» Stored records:

▼

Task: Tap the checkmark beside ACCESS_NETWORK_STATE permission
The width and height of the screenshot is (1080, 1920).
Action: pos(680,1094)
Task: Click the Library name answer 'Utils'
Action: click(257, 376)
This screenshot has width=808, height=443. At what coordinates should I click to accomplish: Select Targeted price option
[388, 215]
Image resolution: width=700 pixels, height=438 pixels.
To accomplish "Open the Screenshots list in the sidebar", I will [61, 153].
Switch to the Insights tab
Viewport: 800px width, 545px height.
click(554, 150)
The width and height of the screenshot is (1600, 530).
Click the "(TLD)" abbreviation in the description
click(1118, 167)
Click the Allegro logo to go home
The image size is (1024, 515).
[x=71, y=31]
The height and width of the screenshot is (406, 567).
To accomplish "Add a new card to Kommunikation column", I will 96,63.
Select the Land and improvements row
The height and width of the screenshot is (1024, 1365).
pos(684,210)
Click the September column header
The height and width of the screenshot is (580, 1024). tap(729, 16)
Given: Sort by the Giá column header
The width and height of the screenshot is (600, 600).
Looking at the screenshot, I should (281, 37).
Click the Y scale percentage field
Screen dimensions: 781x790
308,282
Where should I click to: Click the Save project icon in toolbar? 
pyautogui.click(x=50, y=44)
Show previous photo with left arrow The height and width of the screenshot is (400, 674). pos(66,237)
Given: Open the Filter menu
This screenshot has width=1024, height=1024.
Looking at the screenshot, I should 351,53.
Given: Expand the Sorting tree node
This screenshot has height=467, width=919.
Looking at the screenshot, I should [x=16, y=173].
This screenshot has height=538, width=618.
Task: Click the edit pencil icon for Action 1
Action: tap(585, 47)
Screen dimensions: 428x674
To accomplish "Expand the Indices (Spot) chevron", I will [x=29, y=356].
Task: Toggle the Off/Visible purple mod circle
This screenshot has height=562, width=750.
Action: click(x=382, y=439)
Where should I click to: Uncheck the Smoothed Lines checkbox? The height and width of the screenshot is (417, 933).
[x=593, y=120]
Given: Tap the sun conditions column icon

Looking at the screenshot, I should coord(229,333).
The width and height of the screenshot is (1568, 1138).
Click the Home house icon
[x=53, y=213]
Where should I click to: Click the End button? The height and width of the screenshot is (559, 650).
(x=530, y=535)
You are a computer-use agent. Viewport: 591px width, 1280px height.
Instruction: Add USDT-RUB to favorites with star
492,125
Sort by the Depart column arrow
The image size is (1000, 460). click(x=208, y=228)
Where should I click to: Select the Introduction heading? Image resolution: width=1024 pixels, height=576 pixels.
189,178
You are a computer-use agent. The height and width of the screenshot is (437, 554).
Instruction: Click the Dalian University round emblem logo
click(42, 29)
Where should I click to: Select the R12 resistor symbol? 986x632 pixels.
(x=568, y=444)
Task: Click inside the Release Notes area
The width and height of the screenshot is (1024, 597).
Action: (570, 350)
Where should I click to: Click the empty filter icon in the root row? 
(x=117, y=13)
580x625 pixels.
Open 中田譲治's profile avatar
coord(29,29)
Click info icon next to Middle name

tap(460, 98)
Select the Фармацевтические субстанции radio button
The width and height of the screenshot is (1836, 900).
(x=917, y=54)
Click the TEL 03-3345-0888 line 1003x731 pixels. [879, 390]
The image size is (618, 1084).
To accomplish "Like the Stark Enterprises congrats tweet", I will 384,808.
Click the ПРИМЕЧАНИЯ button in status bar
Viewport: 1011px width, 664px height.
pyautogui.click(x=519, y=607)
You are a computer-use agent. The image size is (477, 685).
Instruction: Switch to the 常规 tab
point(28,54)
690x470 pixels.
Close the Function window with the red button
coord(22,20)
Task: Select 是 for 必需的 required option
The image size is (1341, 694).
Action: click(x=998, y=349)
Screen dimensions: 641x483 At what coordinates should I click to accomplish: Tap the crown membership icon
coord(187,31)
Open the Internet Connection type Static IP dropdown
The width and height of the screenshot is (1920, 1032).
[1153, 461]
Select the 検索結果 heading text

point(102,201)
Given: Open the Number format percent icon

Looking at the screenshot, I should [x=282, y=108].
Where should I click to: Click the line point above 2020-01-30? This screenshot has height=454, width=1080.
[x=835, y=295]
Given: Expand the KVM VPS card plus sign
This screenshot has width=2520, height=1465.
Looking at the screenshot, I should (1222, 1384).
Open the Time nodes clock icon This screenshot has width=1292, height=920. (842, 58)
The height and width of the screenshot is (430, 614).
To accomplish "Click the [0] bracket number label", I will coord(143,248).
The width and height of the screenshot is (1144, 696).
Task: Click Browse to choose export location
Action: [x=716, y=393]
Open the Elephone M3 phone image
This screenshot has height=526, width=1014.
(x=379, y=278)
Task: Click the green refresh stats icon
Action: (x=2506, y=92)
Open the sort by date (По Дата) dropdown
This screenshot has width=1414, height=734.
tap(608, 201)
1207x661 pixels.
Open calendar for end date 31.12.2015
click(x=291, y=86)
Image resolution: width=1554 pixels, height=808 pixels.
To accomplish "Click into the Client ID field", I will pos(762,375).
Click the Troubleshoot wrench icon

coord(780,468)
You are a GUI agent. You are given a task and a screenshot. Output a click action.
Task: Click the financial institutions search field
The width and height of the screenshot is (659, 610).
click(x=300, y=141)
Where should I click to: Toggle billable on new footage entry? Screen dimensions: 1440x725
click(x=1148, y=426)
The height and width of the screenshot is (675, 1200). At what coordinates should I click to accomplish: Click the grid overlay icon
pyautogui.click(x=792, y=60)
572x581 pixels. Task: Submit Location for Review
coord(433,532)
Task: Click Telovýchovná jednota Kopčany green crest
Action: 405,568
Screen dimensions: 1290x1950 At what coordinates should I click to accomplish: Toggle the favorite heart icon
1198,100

▲

» TASK DETAILS: Line count for the word "agent": work out how many lines of the data above include it, and reply with that number alone.

» RESPONSE: 4